Here are 11 other cauliflower recipes you need to try ASAP:
Imagine your favorite wok dish with way fewer calories. This authentic cauliflower recipe calls for mixed veggies—like carrots, snow peas, bell pepper, water chestnuts and soy beans—in a soy sauce-ginger mix with garlic, scrambled eggs and shrimp. It’s only 278 calories per serving and counts as two PowerFuels, one Vegetable and one Extra.
Creamy risotto at 143 calories—and without the tedious stirring? You’ve got it in this recipe that substitutes riced cauliflower for rice. Two full cups of mushrooms, three cups of spinach, onion, garlic and a low-fat three-cheese blend make this dish extra flavorful and healthy. Counts as one PowerFuel, one Vegetable and one Extra.
One head of cauliflower, mixed with vegetable broth, garlic and herbs like sage, rosemary, thyme and parsley, will fill the house with delicious fragrances while it cooks in your slow cooker. It can turn even leftover holiday meats into a special dinner. One-sixth of this recipe counts as one Vegetable and two extras.
Mac and cheese at 114 calories? Sounds impossible, but not when you substitute cauliflower for the usual macaroni. Cut one head into small florets and mix with a creamy, cheesy sauce containing cheddar, cream cheese and almond milk. This makes a tasty side dish or a fabulous lunch or dinner that counts as one PowerFuel, one Vegetable and one Extra.
Save yourself the excess calories of cheese with this recipe for a creamy soup that gets its cheese flavor from nutritional yeast. Yes, yeast. Trust us, it’s delectable. Add sliced leeks, garlic and low-sodium chicken broth to finish off this light flex lunch (add some lean meat for a full, filling meal). Counts as one SmartCarb and one Vegetable.
Like cauliflower, sweet potatoes contain antioxidant chemicals that may help you fight chronic and killer diseases such as diabetes, cancer and heart disease, so you’re getting a double dose of healthy in this satisfyingly sweet soup spiced with coriander, paprika, cumin and ginger. And all for only 127 calories a serving. Not bad… just like all of our cauliflower recipes! Counts as one SmartCarb, one Vegetable and one Extra.

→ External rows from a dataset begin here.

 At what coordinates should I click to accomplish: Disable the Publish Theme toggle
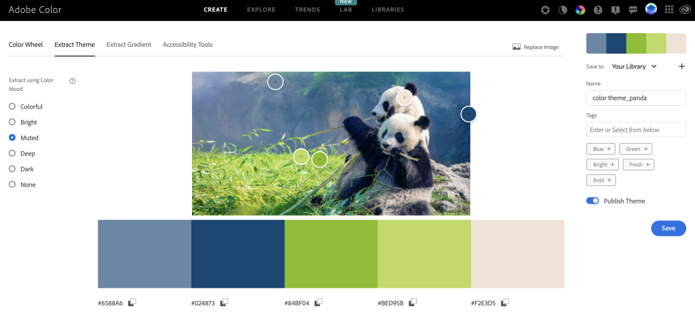click(x=593, y=201)
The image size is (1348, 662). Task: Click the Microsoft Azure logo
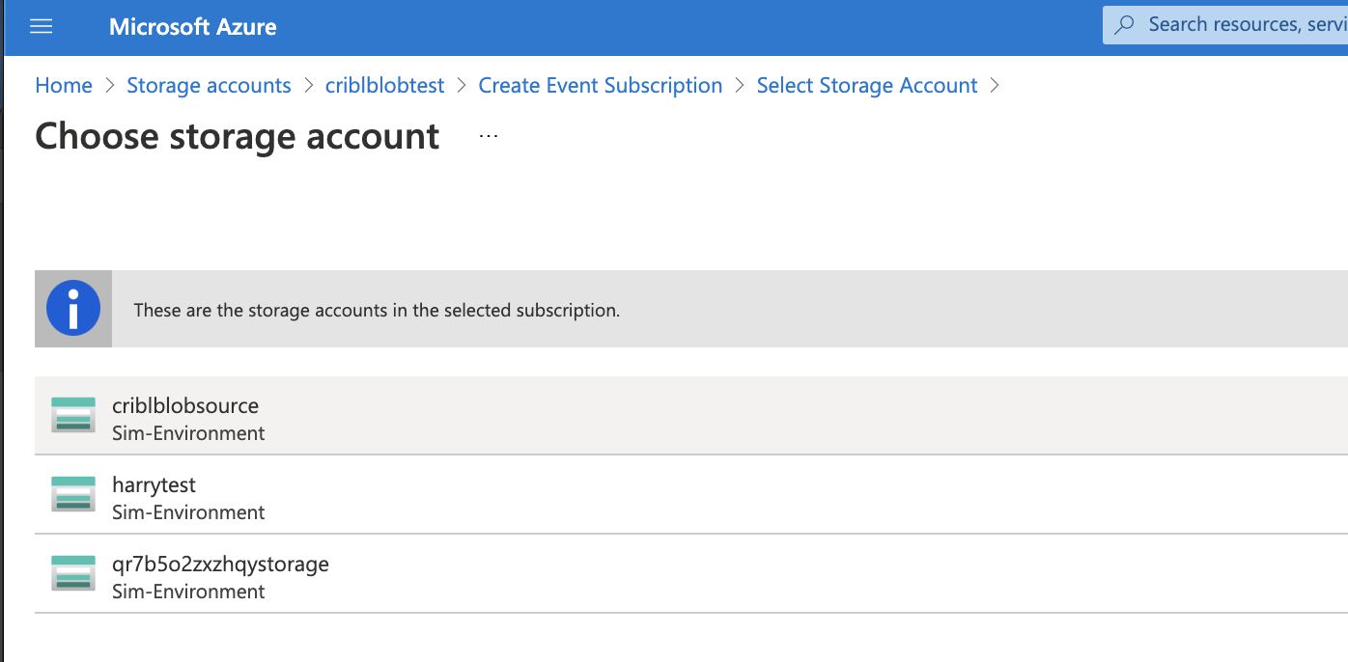pyautogui.click(x=192, y=26)
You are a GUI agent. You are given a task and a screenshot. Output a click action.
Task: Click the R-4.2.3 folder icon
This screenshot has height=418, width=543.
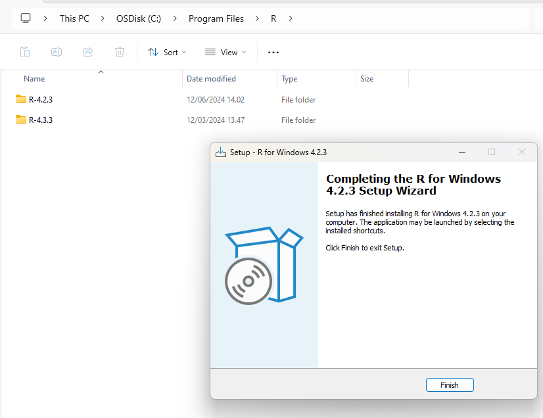[x=21, y=100]
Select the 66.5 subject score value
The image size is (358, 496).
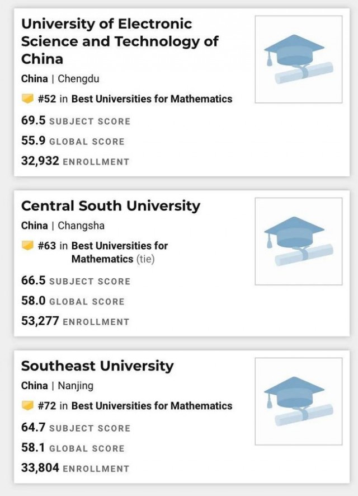pyautogui.click(x=34, y=280)
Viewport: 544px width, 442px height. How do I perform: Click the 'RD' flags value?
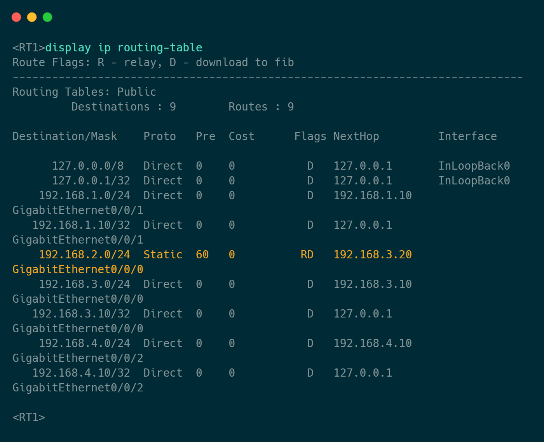pos(307,254)
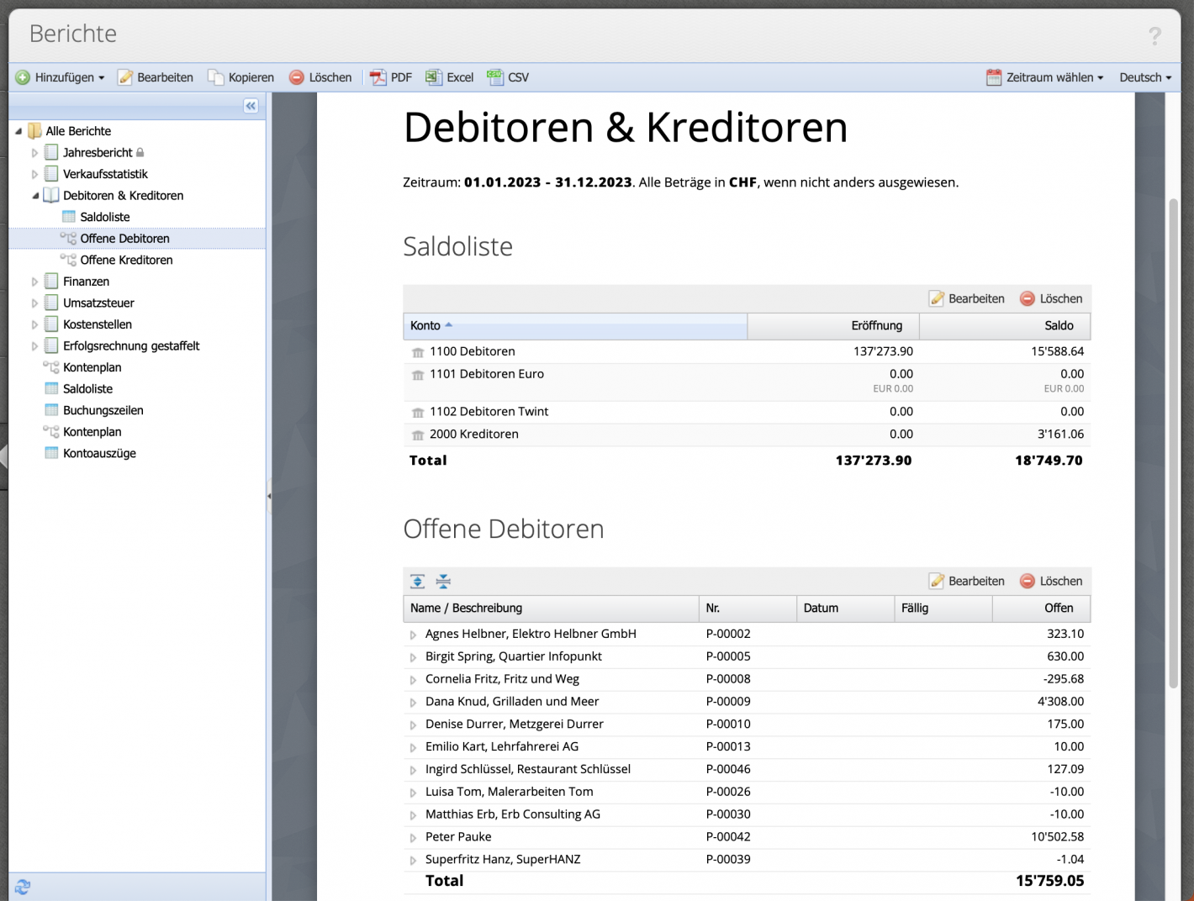Collapse the sidebar with the double-arrow control
This screenshot has height=901, width=1194.
(250, 106)
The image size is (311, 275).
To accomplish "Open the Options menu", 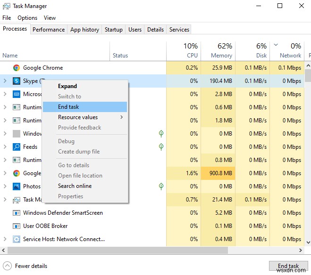I will 27,18.
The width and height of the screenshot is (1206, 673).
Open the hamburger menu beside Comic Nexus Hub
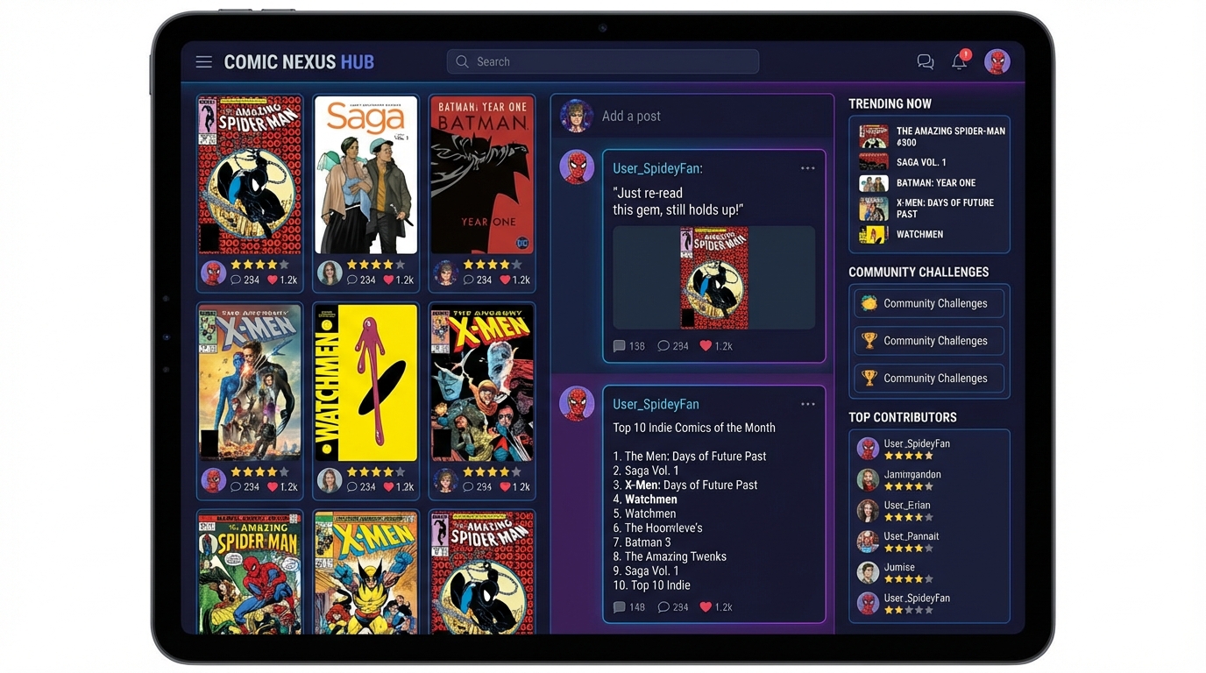(x=203, y=62)
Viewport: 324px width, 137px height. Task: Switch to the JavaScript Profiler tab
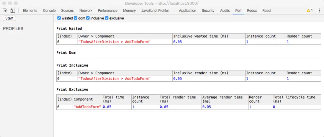click(x=155, y=10)

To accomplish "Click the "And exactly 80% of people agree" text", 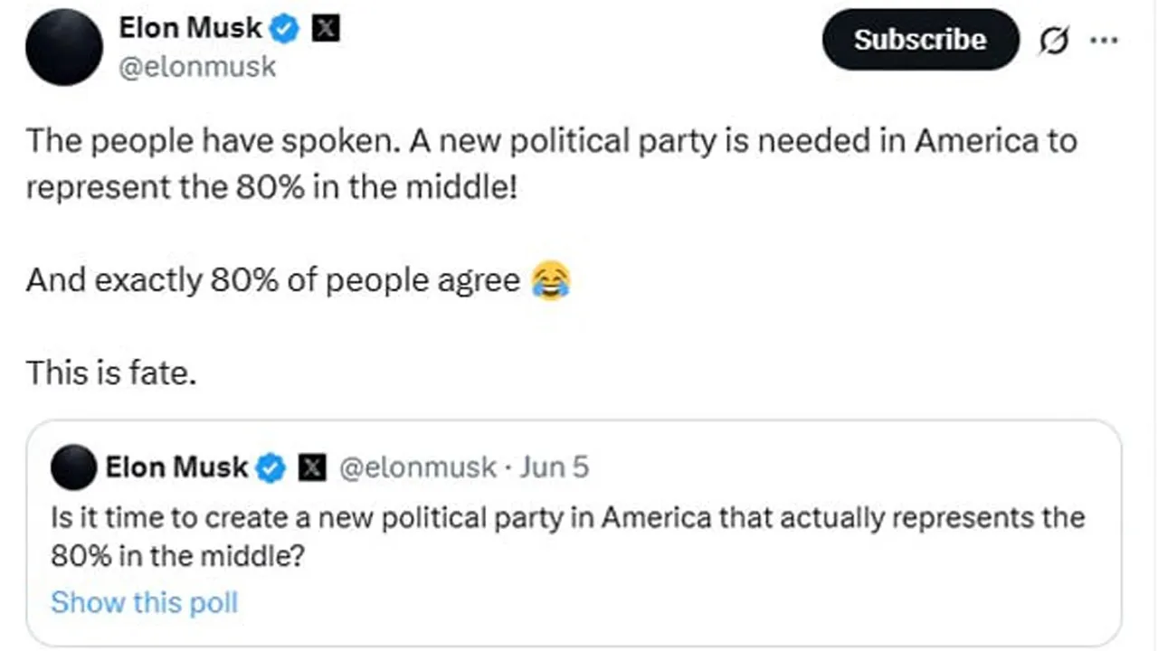I will [x=272, y=281].
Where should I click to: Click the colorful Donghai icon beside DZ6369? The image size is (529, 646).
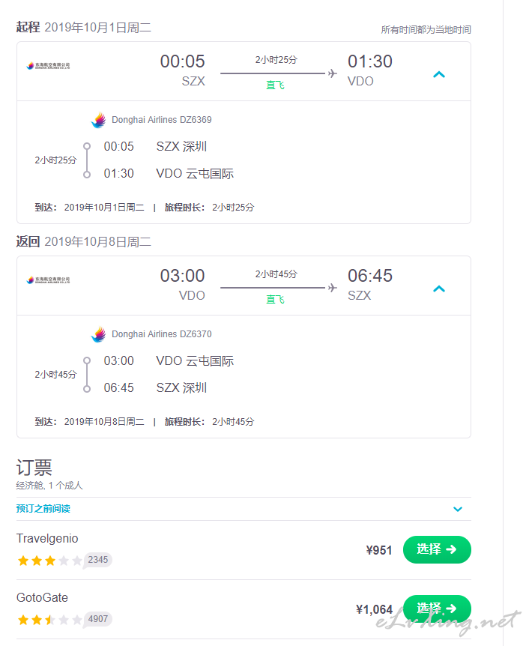[x=98, y=120]
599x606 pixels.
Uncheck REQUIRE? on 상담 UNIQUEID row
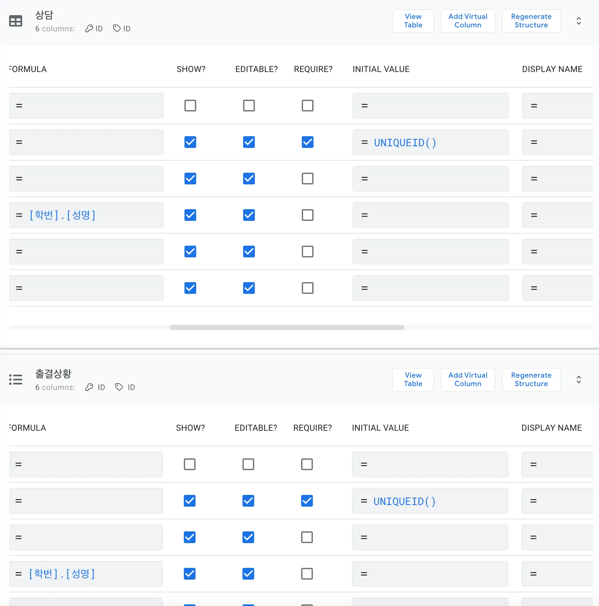click(x=307, y=142)

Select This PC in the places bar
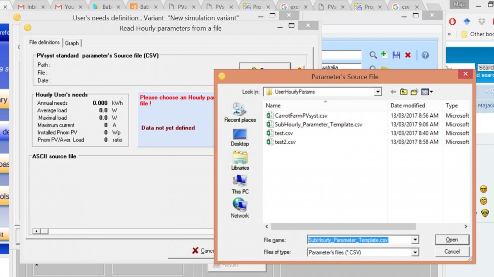click(240, 185)
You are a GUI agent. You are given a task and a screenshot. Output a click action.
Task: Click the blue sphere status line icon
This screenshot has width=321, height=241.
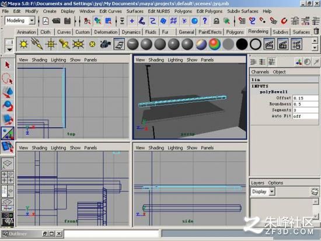click(x=194, y=20)
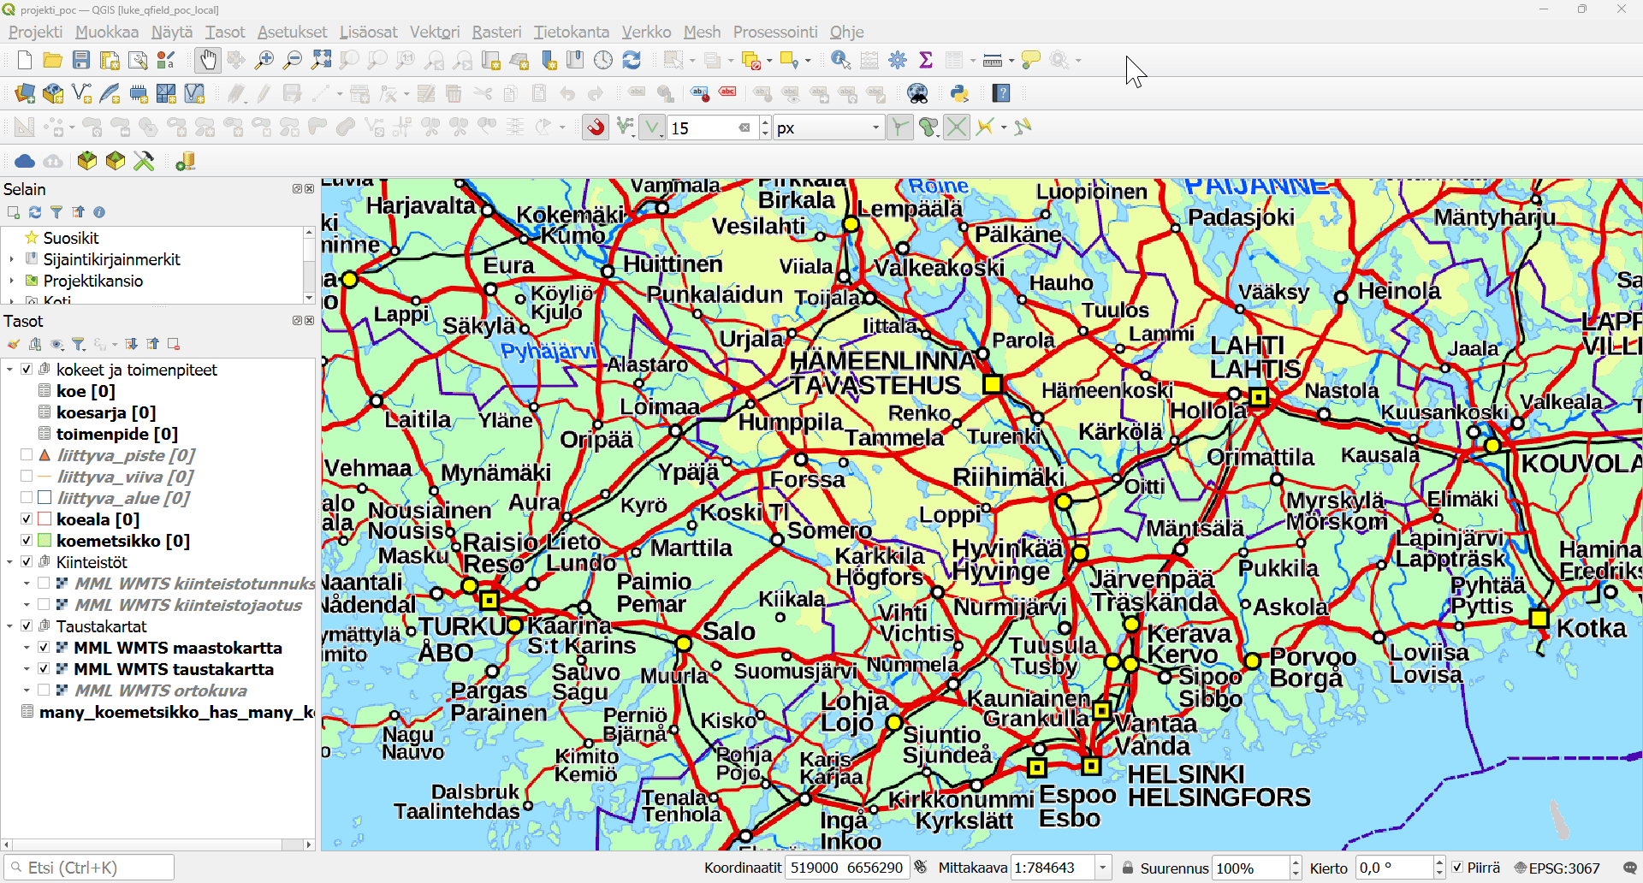Open the Vektori menu
1643x883 pixels.
tap(435, 32)
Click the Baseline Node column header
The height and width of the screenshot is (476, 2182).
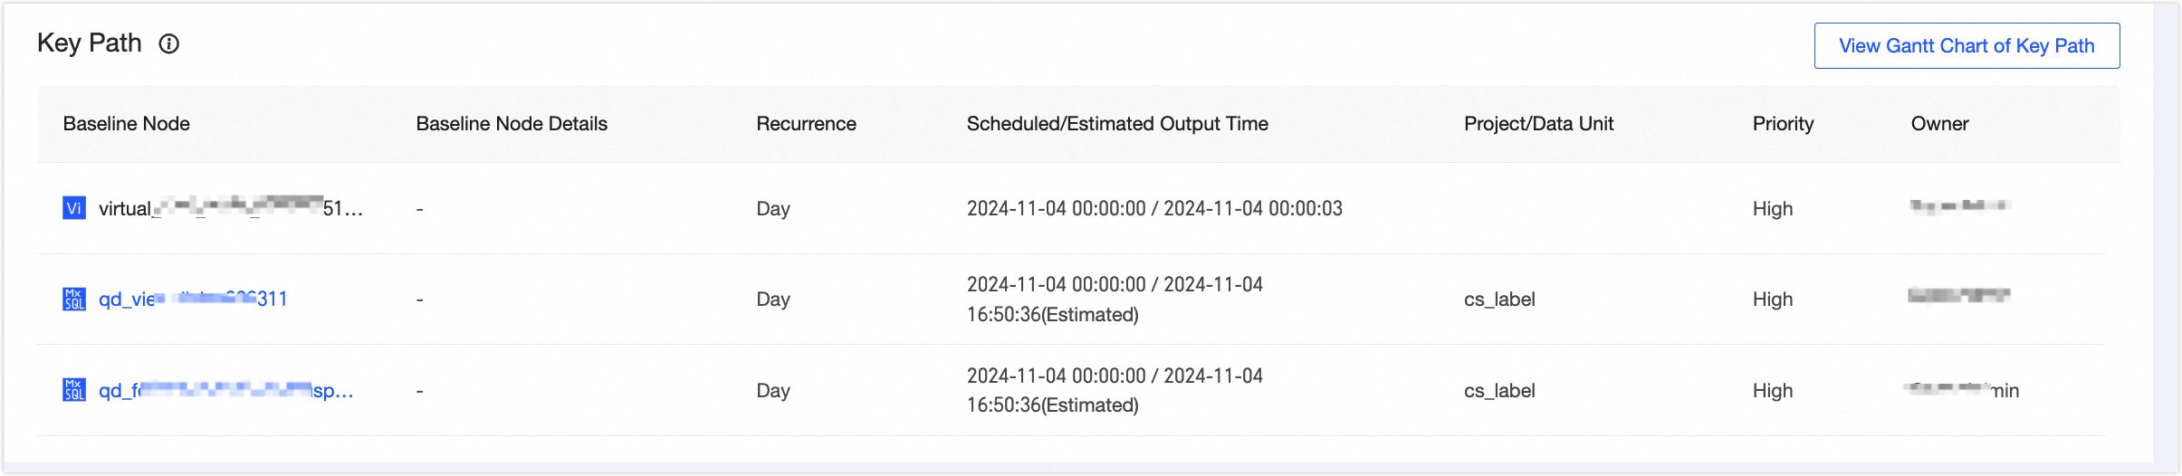(x=127, y=124)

We have to admit… this is our favorite of the cauliflower recipes. If you’re missing your buffalo wings, you won’t be for long when you taste these. The secret of great buffalo wings—which are high in fat and calories—is the sauce. And you can get that same satisfying taste by substituting cauliflower florets for meat. Really! (You can even find buffalo cauliflower in the frozen food section!) Serve spicy buffalo sauce over florets that you’ve baked in the oven for 20 minutes and you won’t miss the chicken. One cup counts as one Vegetable and two Extras.
Wean yourself off of expensive and high-fat Asian takeout with this easy-peasy recipe that substitutes nutrient rich cauliflower rice for real rice. The easiest-peasiest part? You can buy already riced cauliflower in the frozen vegetable section of your supermarket. Your job is limited to baking the salmon and sautéing the rice with bean spouts then topping with a wasabi-soy-vinegar sauce and matchstick carrots, English cucumber slices, Nori and sesame seeds. One serving counts as two PowerFuels, two Vegetables and one Extra.
Two kinds of creamy melty cheese, tangy Greek yogurt and mashed cooked cauliflower, and you have a twice-baked casserole that will make you think you’re eating cheesy mashed potatoes—the ultimate in comfort food. Heavenly! This delicious dish counts as one PowerFuel and one Vegetable
You won’t believe how tangy and tasty this recipe is. And so simple: Just cauliflower rice, lime juice, lime zest and cilantro. It’s the perfect side dish for Nutrisystem’s microwavable Southwest Fiesta Melt. Best of all, all of that flavor counts as just one Vegetable on the Nutrisystem program.
Every bit as flavorful as your favorite pre-meal indulgence, these tasty breadsticks leave the fat, sodium and excess calories behind.